Alors que le Cyclone Chido a complètement détruit Mayotte et mis à nu ses vulnérabilités préexistantes ainsi que ses besoins criants en matière de santé, la phase de (Re)Construction de l’île appelle aussi à repenser l’offre de soins en permettant au département de bénéficier du système d’aide médicale de l’État pensé pour soigner les étrangers en situation irrégulière et sécuriser le système de santé publique.
– 1 –
proposition de loi
Article 1er
I. – L’article L. 542‑5 du code de l’action sociale et des familles est abrogé.

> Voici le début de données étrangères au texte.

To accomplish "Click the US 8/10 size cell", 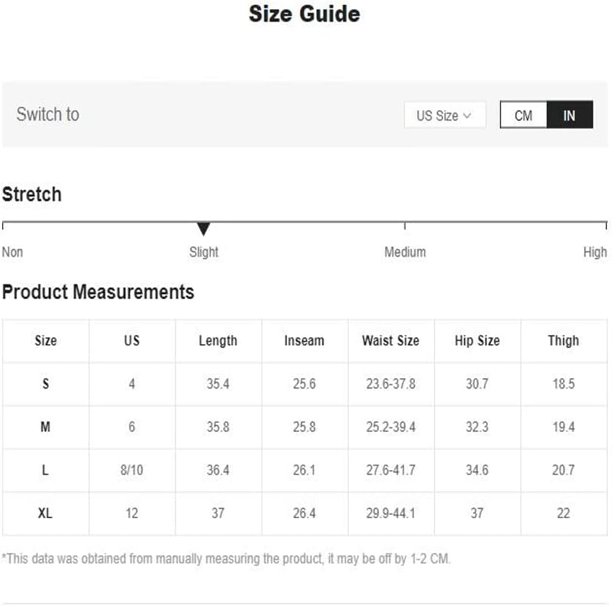I will 132,470.
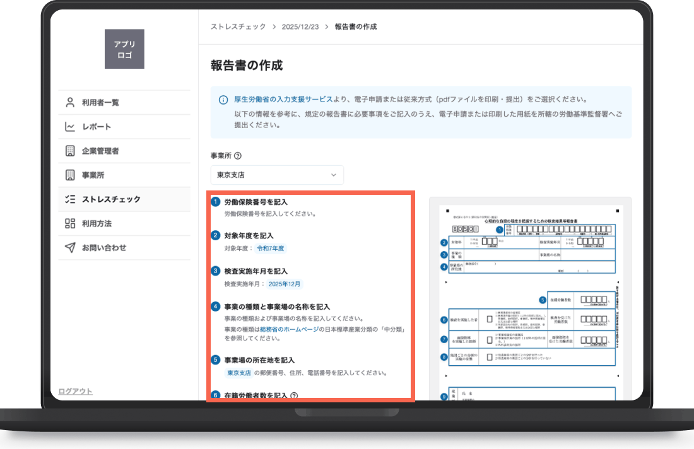Click the help icon next to 事業所 label

point(238,156)
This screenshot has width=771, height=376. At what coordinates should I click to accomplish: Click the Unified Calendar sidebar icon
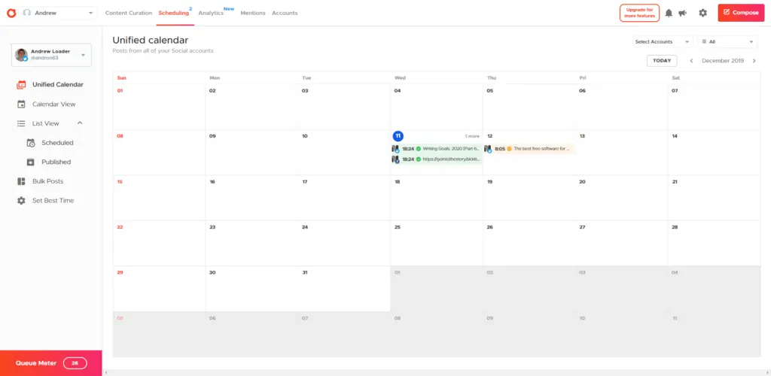pos(21,85)
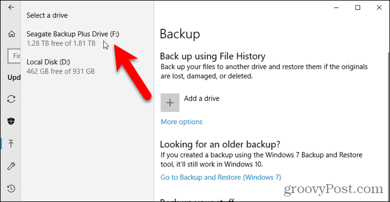Open Windows Security shield icon
This screenshot has width=390, height=202.
11,121
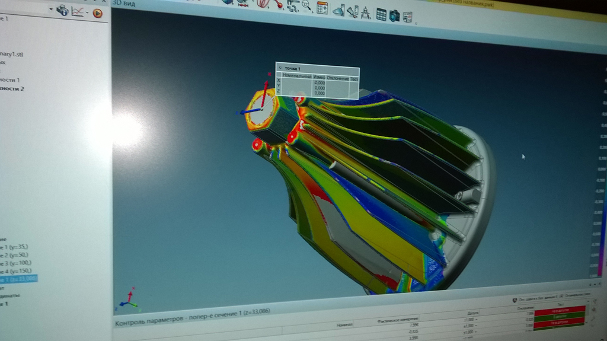Click the calendar-style report icon
Screen dimensions: 607x341
(322, 8)
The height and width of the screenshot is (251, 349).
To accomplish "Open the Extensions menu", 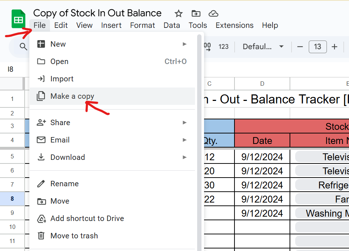I will tap(234, 25).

II. – L’article L. 6416‑5 du code de la santé publique est ainsi modifié :
1° Après le troisième alinéa, il est inséré un alinéa ainsi rédigé :
« Les dispositions du titre V du livre II du code de l’action sociale et des familles, relatives à l’aide médicale de l’État, sont applicables à Mayotte. » ;
2° Le quatrième alinéa est complété par les mots : « sauf si celles‑ci bénéficient des dispositions du titre V du livre II du code de l’action sociale et des familles relatives à l’aide médicale de l’État » ;
3° À la dernière phrase du dernier alinéa, après le mot : « ci‑dessus », sont insérés les mots : « , ainsi que les bénéficiaires des dispositions du titre V du livre II du code de l’action sociale et des familles relatives à l’aide médicale de l’État, ».
Article 2
I. – La charge pour l’État est compensée à due concurrence par la création d’une taxe additionnelle à l’accise sur les tabacs prévue au chapitre IV du titre Ier du livre III du code des impositions sur les biens et services.
II. – La charge pour les organismes de sécurité sociale est compensée à due concurrence par la majoration de l’accise sur les tabacs prévue au chapitre IV du titre Ier du livre III du code des impositions sur les biens et services.